Activity: Using the data beneath this instruction, retype only the lines from the one that contains "Image resolution: width=1421" down to the one that contains "Close the Practice Manager tab", both included, exactly as they appear.

Supplied information:
=-=-=-=-=

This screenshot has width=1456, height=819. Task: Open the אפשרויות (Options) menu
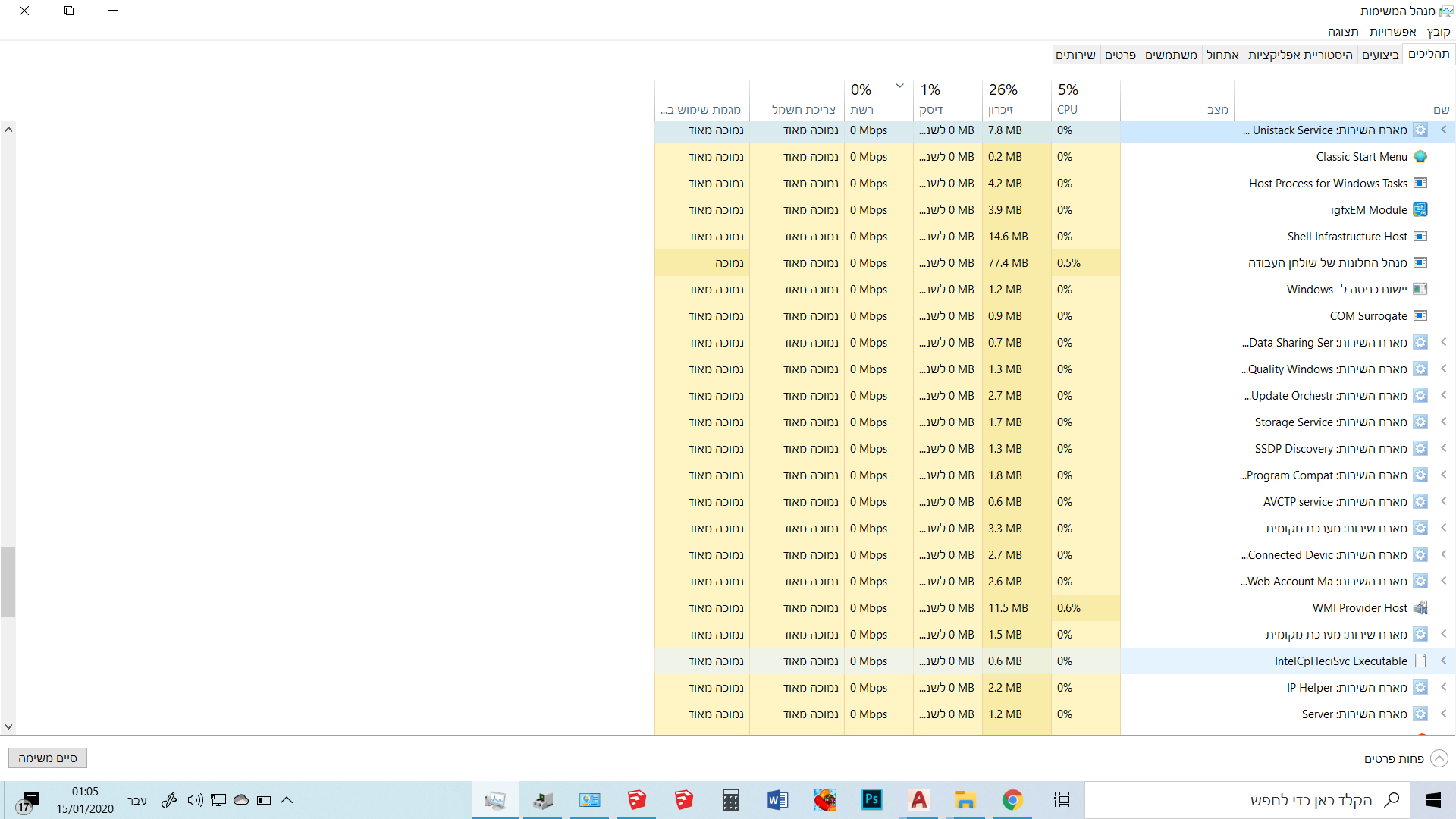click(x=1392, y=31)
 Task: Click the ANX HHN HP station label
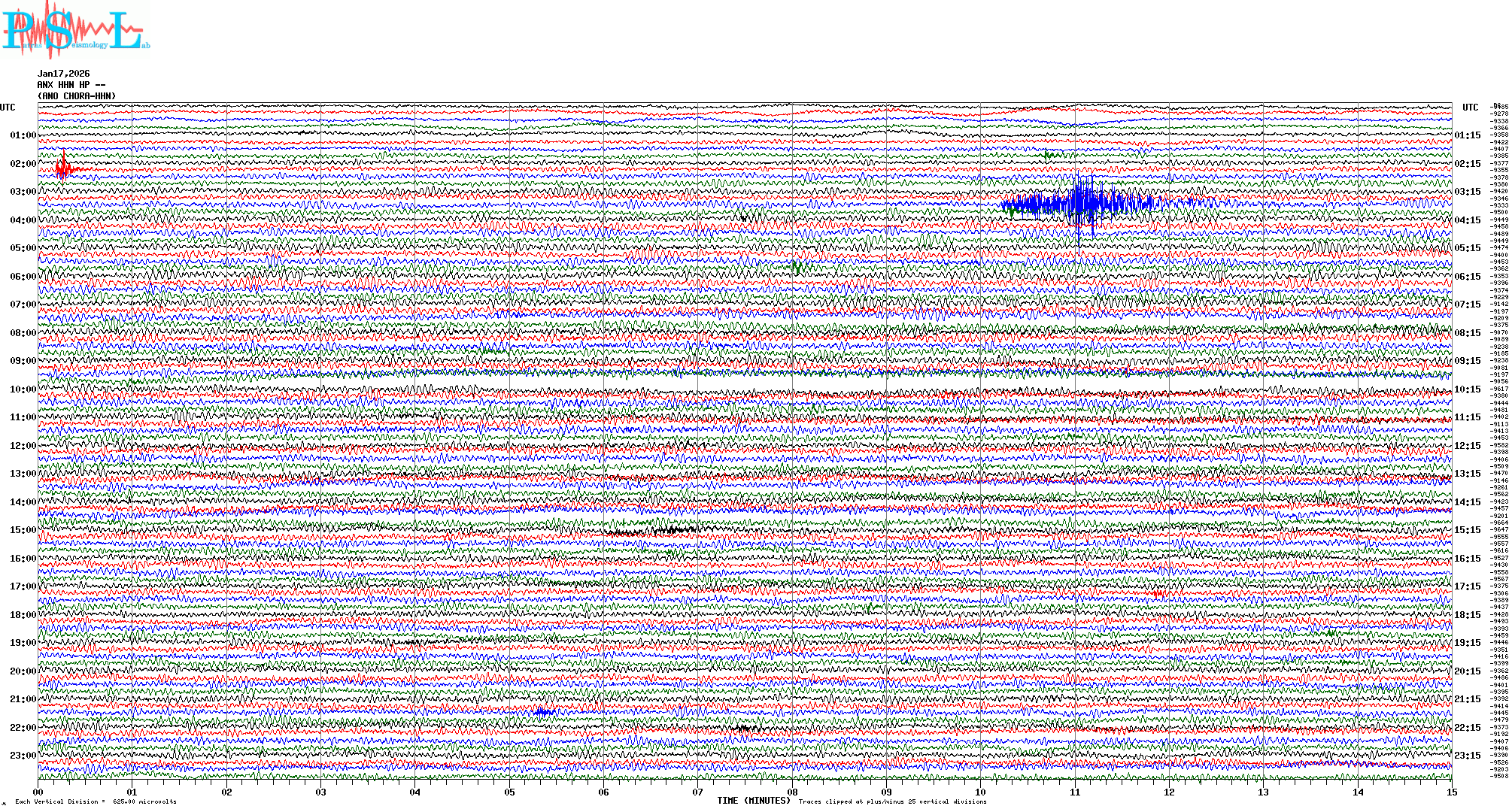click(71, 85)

=-=-=-=-=

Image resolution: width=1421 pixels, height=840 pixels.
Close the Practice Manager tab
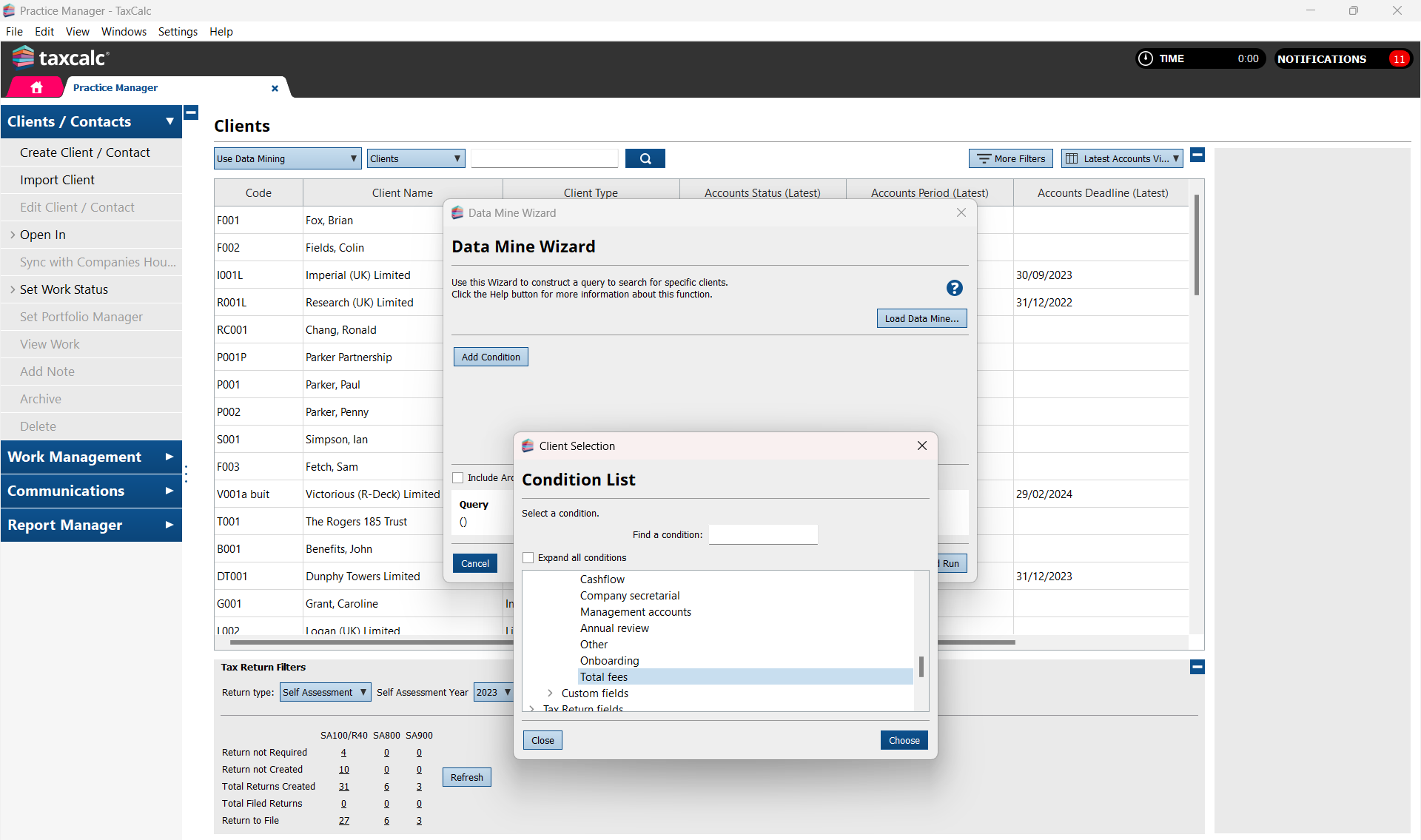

=-=-=-=-=

Result of the task:
Image resolution: width=1421 pixels, height=840 pixels.
Close the Practice Manager tab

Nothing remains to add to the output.